## Aim of the task
Your task is to copy the stretch of lines in the records below that begins with the line containing "is (1200, 540)." and ends with the line containing "Task: Click the Display name label", exactly as written, with nothing added.

++++ Data section ++++

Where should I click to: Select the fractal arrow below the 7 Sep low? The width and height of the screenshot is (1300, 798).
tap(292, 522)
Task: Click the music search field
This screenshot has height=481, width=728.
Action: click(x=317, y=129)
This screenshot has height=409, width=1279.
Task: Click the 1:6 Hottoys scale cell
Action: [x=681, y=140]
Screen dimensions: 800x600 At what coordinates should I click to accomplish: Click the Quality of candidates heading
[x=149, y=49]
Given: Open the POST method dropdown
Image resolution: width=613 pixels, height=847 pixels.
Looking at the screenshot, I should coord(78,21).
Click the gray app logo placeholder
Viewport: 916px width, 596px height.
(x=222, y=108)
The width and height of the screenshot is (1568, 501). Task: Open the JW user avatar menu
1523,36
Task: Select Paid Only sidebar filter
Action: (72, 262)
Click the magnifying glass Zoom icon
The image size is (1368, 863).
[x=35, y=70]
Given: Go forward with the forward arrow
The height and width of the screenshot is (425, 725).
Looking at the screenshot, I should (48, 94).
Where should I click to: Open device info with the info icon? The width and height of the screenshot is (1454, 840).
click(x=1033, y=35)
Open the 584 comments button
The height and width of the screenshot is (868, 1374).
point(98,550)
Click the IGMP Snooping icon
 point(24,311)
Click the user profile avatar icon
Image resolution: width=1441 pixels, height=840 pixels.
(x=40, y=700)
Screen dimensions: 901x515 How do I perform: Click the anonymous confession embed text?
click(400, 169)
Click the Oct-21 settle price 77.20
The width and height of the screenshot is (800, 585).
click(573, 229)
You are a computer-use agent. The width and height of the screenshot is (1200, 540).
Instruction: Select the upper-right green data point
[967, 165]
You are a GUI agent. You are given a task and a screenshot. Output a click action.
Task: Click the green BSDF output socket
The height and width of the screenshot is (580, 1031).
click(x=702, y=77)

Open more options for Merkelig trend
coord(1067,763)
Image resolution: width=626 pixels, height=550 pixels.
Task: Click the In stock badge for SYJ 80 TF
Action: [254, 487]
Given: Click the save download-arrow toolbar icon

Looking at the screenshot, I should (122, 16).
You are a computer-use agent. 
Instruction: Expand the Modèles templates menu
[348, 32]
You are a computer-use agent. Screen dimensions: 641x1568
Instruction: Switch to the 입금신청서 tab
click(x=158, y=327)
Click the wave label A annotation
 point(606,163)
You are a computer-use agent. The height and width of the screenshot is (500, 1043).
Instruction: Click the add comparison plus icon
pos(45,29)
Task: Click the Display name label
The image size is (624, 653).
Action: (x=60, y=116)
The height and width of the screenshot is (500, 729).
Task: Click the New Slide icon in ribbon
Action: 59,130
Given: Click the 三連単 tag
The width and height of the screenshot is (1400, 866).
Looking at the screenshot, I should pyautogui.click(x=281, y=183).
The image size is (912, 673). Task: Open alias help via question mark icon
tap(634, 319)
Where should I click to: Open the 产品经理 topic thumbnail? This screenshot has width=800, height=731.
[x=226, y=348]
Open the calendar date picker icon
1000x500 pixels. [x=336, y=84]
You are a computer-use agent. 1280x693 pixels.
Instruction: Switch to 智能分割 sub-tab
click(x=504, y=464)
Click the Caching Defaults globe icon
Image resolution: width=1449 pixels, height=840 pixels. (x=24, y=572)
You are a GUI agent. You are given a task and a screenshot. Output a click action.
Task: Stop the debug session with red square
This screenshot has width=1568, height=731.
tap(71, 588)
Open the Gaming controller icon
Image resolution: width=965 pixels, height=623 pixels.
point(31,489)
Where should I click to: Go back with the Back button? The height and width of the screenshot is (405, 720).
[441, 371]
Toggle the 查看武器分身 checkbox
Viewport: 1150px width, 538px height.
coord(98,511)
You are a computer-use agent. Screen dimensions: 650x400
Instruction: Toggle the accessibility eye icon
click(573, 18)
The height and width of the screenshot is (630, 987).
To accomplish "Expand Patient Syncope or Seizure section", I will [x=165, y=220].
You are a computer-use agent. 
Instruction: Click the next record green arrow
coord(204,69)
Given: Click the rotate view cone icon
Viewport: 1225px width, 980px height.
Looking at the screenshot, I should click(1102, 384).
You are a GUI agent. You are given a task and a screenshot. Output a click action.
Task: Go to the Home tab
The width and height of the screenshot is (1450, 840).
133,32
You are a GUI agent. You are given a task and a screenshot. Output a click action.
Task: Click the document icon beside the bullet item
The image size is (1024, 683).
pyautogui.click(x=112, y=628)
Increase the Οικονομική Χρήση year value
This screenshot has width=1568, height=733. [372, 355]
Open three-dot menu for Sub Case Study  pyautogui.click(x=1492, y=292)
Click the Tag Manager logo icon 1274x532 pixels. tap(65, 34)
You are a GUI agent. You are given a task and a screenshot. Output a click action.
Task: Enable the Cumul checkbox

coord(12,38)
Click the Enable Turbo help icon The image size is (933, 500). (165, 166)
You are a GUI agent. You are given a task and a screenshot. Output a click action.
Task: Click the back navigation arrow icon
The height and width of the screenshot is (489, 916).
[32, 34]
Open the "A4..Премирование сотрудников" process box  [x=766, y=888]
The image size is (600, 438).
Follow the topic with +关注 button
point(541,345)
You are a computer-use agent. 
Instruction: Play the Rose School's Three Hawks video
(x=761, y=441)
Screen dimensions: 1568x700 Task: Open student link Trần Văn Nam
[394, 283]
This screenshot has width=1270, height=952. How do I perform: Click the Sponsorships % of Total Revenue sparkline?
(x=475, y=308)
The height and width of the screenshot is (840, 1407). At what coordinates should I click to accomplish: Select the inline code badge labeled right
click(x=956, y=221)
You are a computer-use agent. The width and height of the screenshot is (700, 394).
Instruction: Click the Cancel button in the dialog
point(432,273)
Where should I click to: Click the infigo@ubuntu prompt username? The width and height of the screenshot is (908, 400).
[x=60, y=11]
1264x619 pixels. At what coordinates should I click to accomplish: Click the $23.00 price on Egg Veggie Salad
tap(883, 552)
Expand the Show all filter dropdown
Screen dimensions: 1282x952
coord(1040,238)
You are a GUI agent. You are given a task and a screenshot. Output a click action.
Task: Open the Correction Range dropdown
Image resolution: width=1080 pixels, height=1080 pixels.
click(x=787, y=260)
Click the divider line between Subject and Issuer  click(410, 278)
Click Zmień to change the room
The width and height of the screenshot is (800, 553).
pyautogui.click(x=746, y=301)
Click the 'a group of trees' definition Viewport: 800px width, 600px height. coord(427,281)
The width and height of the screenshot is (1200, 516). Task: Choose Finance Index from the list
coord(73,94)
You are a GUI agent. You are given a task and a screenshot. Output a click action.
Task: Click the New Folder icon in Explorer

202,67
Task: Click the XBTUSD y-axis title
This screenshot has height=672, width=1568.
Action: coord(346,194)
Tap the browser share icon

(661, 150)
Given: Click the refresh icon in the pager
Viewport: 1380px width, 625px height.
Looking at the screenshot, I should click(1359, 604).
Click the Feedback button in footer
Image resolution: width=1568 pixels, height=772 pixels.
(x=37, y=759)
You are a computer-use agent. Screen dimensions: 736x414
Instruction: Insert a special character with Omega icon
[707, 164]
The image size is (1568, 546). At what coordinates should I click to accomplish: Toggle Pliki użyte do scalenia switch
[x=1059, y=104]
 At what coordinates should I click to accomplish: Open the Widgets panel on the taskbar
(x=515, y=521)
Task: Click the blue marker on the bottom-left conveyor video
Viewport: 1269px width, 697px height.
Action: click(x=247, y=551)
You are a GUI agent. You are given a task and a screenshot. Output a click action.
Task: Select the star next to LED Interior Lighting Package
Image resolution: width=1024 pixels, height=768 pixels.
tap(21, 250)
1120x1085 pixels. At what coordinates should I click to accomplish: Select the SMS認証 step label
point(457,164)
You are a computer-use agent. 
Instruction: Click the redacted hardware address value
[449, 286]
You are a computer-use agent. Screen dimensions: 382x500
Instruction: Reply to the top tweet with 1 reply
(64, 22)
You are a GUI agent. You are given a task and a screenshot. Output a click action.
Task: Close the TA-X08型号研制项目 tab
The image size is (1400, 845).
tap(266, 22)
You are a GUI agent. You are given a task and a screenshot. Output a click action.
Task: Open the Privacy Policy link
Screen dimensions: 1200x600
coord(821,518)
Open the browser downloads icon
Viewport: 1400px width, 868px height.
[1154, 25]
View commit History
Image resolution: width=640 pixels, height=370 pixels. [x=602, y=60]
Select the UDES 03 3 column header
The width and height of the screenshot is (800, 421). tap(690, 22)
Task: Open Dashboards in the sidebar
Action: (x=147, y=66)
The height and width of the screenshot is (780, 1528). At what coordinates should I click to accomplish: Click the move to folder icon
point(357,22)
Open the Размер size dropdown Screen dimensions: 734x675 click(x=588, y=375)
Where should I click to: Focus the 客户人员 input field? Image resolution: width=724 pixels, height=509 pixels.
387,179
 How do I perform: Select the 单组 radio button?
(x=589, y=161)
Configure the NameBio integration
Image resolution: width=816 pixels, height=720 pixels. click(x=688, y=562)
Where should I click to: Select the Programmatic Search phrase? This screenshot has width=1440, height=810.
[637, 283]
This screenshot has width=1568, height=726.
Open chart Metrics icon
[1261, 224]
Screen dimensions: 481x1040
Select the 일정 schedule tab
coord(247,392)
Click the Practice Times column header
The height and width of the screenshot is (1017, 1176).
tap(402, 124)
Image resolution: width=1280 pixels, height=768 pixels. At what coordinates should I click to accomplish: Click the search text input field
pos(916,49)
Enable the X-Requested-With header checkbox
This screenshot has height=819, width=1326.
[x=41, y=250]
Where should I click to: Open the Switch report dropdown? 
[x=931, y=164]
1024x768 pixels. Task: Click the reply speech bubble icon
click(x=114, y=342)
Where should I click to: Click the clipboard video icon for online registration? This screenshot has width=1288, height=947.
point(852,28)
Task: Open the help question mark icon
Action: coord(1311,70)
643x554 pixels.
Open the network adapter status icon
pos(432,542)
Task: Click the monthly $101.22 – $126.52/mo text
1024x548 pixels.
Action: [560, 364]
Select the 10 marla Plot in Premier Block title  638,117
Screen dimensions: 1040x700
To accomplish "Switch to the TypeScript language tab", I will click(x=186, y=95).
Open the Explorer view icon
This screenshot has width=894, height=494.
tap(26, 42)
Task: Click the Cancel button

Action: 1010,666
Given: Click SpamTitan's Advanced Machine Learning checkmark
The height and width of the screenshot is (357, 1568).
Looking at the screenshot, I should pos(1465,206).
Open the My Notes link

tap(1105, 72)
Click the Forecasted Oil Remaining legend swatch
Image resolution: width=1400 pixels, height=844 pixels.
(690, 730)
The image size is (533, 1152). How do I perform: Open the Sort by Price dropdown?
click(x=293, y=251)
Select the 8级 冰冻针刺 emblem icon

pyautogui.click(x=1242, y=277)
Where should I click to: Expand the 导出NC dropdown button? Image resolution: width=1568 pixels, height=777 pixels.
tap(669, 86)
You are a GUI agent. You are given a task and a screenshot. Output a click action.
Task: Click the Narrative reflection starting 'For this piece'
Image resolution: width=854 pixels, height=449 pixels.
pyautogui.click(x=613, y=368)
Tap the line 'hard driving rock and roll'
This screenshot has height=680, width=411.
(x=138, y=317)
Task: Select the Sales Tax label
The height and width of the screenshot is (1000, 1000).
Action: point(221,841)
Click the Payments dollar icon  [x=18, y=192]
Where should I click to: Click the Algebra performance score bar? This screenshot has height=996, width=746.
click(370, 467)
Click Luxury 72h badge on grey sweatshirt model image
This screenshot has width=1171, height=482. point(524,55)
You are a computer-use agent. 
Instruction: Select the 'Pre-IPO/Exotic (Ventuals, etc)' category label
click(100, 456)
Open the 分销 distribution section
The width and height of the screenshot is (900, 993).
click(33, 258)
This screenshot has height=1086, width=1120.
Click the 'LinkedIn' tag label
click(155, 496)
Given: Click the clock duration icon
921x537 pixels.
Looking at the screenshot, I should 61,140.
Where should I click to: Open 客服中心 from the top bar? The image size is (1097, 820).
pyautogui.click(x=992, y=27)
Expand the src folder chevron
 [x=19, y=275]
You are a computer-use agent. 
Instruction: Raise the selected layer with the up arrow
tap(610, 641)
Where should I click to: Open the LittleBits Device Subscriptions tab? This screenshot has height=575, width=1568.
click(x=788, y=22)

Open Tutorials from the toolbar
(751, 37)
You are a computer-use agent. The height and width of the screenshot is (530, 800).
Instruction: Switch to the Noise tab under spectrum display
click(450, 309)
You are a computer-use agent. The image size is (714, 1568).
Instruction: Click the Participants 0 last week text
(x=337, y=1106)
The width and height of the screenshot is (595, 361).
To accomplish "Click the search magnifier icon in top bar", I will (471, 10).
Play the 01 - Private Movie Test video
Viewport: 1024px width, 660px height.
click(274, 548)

++++

## Your response
You are a computer-use agent. The width and height of the screenshot is (1200, 540).
Instruction: Select the upper-right green data point
[967, 165]
You are a GUI agent. You are given a task and a screenshot. Output a click action.
Task: Click the green BSDF output socket
The height and width of the screenshot is (580, 1031).
click(x=702, y=77)

Open more options for Merkelig trend
coord(1067,763)
Image resolution: width=626 pixels, height=550 pixels.
Task: Click the In stock badge for SYJ 80 TF
Action: [254, 487]
Given: Click the save download-arrow toolbar icon

Looking at the screenshot, I should (122, 16).
You are a computer-use agent. 
Instruction: Expand the Modèles templates menu
[348, 32]
You are a computer-use agent. Screen dimensions: 641x1568
Instruction: Switch to the 입금신청서 tab
click(x=158, y=327)
Click the wave label A annotation
 point(606,163)
You are a computer-use agent. The height and width of the screenshot is (500, 1043).
Instruction: Click the add comparison plus icon
pos(45,29)
Task: Click the Display name label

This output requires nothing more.